There’s the word “low,” in it, naturally. And I know that it’s a temporary state, even as I know that it’s also one that will come back. But more, it is the feeling of being left both stranded and exposed – the water has left you behind along with dead kelp and trash, and the seagulls are circling overhead to pick you apart.
But it’s been a while since I actually encountered low tide outside of metaphor.
Our last day on Whidbey Island, we came back to the beach during low tide. Boat owners had known it was coming. They had pulled the motors on board and the boats sat quietly next to their anchors.
The water had raked the sand and the tiny rivulets that were running back to the ocean were so strikingly warm for bare feet. The wet ribbed sand made “shmp shmp” shushes when we walked across it, packed hard and smooth so far out into the water, farther than I thought it possible.
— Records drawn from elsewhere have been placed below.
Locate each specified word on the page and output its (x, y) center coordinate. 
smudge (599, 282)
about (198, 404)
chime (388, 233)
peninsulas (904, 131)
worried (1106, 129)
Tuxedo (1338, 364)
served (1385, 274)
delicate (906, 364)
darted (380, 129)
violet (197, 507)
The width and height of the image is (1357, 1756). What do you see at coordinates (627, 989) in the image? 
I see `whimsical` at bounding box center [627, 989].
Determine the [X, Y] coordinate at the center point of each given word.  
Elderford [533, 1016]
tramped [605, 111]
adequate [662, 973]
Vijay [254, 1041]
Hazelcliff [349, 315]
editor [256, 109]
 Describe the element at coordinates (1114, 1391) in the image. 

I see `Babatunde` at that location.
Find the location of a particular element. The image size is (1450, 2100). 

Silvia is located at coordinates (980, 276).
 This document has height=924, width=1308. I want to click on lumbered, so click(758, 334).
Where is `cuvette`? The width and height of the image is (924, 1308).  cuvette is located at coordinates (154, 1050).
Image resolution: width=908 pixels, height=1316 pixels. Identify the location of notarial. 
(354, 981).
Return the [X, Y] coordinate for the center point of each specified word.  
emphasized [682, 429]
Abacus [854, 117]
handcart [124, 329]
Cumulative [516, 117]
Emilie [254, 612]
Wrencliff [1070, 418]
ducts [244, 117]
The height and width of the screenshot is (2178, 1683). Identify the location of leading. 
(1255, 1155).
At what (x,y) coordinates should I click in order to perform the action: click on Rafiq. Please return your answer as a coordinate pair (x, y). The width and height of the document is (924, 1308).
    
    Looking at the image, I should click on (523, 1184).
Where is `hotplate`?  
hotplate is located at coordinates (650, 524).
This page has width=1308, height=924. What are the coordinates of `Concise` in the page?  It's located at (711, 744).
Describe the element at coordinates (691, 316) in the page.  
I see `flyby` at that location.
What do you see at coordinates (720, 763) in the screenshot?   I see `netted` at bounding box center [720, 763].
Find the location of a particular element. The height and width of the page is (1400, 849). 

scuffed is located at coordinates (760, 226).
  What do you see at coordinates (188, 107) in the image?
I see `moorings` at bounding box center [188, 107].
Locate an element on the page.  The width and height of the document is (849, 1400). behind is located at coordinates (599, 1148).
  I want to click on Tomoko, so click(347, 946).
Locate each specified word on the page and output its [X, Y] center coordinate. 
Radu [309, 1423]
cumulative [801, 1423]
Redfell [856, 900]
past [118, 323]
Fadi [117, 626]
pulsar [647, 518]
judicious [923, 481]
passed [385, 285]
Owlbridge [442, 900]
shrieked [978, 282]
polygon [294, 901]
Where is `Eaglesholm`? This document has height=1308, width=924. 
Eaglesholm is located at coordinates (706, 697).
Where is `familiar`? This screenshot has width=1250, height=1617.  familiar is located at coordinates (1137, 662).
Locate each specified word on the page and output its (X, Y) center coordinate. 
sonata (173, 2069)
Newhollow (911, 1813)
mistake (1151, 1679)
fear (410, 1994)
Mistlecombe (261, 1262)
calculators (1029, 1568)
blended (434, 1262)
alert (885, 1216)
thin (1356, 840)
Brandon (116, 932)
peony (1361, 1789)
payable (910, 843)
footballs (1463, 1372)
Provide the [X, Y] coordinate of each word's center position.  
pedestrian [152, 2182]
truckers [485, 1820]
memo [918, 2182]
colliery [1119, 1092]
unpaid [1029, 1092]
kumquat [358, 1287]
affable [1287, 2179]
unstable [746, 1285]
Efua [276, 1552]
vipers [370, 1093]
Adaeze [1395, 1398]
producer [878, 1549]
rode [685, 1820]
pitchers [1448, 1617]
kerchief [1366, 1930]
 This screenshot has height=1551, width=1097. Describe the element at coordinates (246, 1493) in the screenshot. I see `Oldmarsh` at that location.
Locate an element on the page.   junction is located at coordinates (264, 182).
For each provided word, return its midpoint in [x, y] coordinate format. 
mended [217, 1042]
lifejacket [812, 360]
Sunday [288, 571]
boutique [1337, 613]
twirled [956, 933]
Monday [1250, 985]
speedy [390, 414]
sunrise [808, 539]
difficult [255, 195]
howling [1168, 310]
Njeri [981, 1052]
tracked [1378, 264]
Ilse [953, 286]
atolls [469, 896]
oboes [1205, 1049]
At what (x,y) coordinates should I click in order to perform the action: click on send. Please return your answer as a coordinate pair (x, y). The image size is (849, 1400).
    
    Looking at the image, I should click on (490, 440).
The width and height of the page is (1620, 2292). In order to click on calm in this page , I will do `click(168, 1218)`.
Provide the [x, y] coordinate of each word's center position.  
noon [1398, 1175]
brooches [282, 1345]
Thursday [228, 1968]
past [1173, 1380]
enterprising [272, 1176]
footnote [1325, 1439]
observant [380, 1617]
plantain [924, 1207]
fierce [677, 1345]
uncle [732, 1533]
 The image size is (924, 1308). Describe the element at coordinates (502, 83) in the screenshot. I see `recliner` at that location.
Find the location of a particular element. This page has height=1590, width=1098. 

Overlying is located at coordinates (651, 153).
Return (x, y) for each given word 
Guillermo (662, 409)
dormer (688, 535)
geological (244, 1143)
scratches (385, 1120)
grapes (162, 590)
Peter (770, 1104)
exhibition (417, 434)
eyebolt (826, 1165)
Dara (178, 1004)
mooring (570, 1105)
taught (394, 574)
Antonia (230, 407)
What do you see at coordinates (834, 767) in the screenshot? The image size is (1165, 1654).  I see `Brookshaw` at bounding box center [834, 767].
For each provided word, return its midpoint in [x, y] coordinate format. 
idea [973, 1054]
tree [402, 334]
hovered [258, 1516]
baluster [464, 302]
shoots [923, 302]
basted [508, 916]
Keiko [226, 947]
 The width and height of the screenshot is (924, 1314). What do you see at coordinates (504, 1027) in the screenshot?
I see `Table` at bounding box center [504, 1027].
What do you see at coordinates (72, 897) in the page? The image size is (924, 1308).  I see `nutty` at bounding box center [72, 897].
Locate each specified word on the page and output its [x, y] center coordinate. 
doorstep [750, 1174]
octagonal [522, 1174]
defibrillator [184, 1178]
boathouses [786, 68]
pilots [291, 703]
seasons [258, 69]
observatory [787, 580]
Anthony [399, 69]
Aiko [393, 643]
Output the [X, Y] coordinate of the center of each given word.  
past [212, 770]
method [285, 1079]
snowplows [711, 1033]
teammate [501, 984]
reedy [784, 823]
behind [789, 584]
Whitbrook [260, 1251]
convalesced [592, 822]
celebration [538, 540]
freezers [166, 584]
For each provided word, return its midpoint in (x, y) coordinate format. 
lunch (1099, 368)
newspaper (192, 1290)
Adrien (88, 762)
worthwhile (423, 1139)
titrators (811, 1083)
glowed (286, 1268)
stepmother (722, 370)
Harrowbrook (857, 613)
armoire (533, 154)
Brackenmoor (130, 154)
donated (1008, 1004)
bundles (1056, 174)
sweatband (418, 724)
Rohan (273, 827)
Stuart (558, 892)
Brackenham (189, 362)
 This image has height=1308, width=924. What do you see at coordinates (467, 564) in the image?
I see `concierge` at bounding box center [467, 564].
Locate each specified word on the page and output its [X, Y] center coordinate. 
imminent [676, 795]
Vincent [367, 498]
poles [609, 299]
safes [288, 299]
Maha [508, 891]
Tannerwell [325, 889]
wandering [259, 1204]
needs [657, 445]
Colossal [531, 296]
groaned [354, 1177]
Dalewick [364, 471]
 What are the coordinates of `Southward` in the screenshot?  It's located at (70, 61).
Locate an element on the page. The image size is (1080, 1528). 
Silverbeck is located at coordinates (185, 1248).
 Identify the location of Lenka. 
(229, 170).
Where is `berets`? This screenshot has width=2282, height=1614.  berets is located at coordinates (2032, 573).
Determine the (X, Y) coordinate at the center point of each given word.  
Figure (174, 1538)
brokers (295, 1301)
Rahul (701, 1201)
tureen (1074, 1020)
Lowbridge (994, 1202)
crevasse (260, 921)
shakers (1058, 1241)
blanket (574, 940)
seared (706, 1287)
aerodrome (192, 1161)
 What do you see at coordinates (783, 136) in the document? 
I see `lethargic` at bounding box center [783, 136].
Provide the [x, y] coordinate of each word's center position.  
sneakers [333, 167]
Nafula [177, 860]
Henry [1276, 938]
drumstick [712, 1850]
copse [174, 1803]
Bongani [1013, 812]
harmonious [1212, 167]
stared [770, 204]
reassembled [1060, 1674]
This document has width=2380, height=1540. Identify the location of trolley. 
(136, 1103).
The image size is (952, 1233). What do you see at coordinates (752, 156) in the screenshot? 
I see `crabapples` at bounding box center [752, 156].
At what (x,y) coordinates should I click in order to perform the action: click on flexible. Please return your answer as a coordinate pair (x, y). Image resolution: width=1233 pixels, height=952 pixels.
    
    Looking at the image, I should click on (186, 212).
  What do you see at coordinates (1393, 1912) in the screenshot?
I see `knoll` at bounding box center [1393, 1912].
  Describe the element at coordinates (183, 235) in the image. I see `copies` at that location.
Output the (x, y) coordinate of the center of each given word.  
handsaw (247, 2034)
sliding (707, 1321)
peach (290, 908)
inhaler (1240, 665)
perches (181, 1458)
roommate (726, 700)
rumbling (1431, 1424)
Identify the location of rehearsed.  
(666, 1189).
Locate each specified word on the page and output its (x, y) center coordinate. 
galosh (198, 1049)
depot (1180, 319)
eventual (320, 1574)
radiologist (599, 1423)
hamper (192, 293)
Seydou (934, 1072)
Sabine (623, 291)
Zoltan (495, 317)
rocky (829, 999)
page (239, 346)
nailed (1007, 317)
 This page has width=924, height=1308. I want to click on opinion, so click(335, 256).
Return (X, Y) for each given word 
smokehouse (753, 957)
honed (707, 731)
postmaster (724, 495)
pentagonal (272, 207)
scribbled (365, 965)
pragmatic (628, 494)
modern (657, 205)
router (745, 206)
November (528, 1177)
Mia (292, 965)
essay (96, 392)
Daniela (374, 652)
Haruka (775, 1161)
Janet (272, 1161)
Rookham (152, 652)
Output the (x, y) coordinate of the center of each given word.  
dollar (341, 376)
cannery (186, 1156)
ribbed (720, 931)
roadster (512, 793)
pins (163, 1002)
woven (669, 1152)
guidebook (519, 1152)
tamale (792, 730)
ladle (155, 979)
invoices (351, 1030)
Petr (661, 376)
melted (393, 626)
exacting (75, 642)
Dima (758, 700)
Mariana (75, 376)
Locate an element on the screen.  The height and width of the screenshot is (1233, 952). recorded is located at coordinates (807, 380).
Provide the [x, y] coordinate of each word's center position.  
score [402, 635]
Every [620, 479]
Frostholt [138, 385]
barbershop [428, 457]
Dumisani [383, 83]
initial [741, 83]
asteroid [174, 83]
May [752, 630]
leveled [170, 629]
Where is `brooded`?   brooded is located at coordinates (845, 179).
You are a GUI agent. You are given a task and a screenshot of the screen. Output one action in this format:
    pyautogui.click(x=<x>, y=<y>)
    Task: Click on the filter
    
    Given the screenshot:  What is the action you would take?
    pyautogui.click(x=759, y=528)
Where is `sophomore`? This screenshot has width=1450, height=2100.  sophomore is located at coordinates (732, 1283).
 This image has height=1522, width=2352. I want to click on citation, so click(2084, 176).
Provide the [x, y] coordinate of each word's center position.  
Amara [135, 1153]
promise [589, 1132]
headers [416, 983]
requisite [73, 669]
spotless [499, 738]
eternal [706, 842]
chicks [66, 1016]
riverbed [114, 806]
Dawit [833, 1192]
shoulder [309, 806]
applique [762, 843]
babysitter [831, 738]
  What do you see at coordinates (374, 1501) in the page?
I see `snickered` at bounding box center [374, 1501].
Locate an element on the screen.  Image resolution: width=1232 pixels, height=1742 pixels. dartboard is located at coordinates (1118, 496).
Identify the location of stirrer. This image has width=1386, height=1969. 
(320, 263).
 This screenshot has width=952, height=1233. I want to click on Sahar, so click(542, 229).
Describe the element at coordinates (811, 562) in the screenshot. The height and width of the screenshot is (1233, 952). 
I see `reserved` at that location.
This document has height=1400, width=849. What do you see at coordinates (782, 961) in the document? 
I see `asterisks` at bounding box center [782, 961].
And the sunlight was pulling the water out from the sand so the mist it made was luminous and numinous and I felt that I could walk out in shallow water on firm forgiving sand into the light until the edge of the world.
My tides are going to come in, and go out, and come in again. And that’s all right. I’m working to finally accept that it is part of myself, like my eyes being brown or being right-handed.
But it’s a very human habit to start to mistake the metaphor for the thing itself, and then to forget the nuance beyond the service that the metaphor provides.
Talk to your neighbors, and meet your metaphors, at least every once in a while.